학술논문

The Strategy of Treatment for Co-existing Aneurysm after Proximal Parent Artery Occlusion of Symptomatic Large Cavernous Portion ICA Aneurysm / 大型海綿静脈洞部内頚動脈瘤の治療的親動脈閉塞における併存動脈瘤への対処戦略
Document Type
Journal Article
Source
脳卒中の外科 / Surgery for Cerebral Stroke. 2008, 36(6):464
Subject
BTO
balloon test occlusion
endovascular proximal occlusion
internal carotid artery aneurysm
ophthalmoparesis
trapping and radial artery graft
vascular bypass
Language
Japanese
ISSN
0914-5508
1880-4683
Abstract
Internal carotid artery (ICA) endovascular proximal occlusion and trapping with radial artery grafting is a favorable option in treating giant aneurysms in the cavernous portion of the ICA. Even if ischemic tolerance is proven with the balloon test occlusion (BTO) procedure, treatment strategies will likely vary depending on the individual case.
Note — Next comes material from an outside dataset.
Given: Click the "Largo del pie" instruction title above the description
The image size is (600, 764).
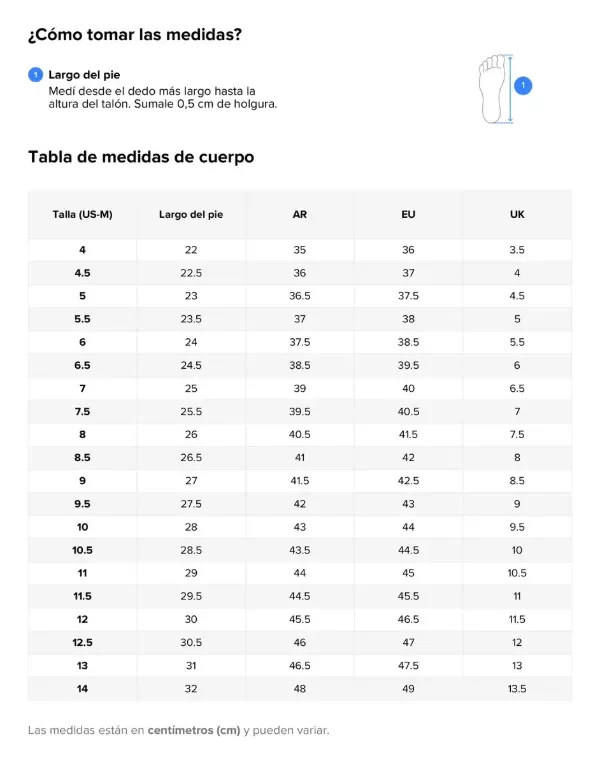Looking at the screenshot, I should (85, 75).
Should other aneurysms exist in collateral vessels, hemodynamic stress will occur on the collateral vessels and the aneurysm after the endovascular proximal occlusion, likely causing the aneurysm to enlarge. In such cases, neck clipping of these peripheral aneurysms should be performed before ICA proximal occlusion or trapping and vascular bypass.